In particolare, e in armonia con una lunga prassi dell’Onu, sembra inconcepibile che Durban II non firmi l’odioso esito di Durban I, precisamente quello che determinò l’abbandono del 2001. Quindi il tempo si sta accorciando, ma rimane un’enorme quantità di lavoro, e la montagna che devono scalare i diplomatici statunitensi sta diventando sempre più ripida. Ironicamente, non esistono bisogni irresistibili perché il Presidente Obama si lanci su Durban II. Come ha fatto in diverse altre occasioni, avrebbe potuto dare la colpa di tutto all’amministrazione Bush, dicendo che Durban II era andata così avanti che non c’era spazio per un nuovo inizio.
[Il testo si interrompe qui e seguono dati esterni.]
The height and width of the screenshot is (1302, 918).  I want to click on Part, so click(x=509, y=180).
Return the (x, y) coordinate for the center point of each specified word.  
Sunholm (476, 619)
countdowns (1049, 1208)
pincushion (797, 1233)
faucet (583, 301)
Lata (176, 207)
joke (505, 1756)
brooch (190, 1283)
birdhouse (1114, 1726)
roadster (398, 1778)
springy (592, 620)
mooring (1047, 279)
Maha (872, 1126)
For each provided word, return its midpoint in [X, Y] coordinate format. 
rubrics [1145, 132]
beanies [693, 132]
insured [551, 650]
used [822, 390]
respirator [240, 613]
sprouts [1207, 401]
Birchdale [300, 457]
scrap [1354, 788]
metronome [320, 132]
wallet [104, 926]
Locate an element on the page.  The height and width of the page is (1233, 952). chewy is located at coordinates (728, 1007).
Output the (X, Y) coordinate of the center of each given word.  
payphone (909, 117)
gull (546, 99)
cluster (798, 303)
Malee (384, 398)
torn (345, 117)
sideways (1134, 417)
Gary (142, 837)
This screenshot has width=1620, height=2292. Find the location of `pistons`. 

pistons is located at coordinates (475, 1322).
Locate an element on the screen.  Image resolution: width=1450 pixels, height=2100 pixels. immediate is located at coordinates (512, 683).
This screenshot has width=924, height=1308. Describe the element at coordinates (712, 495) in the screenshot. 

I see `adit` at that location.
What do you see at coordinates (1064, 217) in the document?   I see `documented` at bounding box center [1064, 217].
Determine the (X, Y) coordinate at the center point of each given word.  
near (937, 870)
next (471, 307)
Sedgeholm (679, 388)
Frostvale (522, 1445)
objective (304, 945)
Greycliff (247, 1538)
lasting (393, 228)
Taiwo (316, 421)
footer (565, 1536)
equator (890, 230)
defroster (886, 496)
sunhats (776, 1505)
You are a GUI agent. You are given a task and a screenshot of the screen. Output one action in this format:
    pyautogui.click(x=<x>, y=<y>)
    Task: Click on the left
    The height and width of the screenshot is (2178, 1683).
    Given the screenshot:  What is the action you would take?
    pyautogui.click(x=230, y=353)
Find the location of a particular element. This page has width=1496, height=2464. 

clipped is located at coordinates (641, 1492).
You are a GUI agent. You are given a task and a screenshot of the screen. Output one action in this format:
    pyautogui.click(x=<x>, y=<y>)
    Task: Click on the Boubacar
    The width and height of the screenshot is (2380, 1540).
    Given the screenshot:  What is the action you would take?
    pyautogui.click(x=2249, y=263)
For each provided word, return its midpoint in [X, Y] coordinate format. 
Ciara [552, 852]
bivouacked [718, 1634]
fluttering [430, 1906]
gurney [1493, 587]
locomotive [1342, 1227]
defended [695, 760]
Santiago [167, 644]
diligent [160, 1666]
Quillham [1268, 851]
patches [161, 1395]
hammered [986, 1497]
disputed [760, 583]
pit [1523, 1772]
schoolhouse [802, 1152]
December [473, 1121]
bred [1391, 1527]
In questo periodo di Obama-mania, nessuno si permetterebbe di obiettare. Anche quegli europei così critici nei confronti di Bush sosterrebbero un boicottaggio di Obama a Durban II, perché fortificherebbe il loro pensiero emergente sull’inutilità di continuare questa sciarada. Al contrario, questa nuova amministrazione ha dimostrato la sua propensione fondamentalmente ideologica verso un “impegno” non focalizzato con un intervento precipitoso a Durban II, una decisione che manca tristemente di moderazione e pragmatismo. Con questa arroganza e ingenuità, ci si trova ora di fronte a diverse altre scelte, tutte infelici. L’amministrazione si può ritirare per sconfitta da Durban II, ammettendo quindi l’evidente fallimento del tentativo di cambiare la direzione della conferenza, compito che diventa sempre più difficile e più umiliante con l’avvicinarsi di aprile. Altrimenti, il presidente Obama può accettare un documento che gli Stati Uniti definiscono - dovrebbero definire - inaccettabile. Ma allora dovrebbe spiegare perché, se era inaccettabile per gli Stati Uniti prima, non lo è più. Infine, la Casa Bianca può provare a controllare i danni, sperando disperatamente che questa rotazione prevalga sulla sostanza. Questa linea di condotta potrà anche riuscire nel breve termine, considerando le capacità della macchina retorica di Obama, ma causerà danni a lungo termine per gli Usa con l’apertura ad altre sfide che i nostri avversari saranno ben lieti di preparare. Rimettere insieme questo esercizio mal concepito nuocerà a una grande quantità di interessi americani mostrando debolezza e confusione. Se questo è il contrario dell’“unilateralismo” dell’amministrazione Bush, e quello che dobbiamo sopportare ancora per quattro anni, allora è proprio una brutta notizia.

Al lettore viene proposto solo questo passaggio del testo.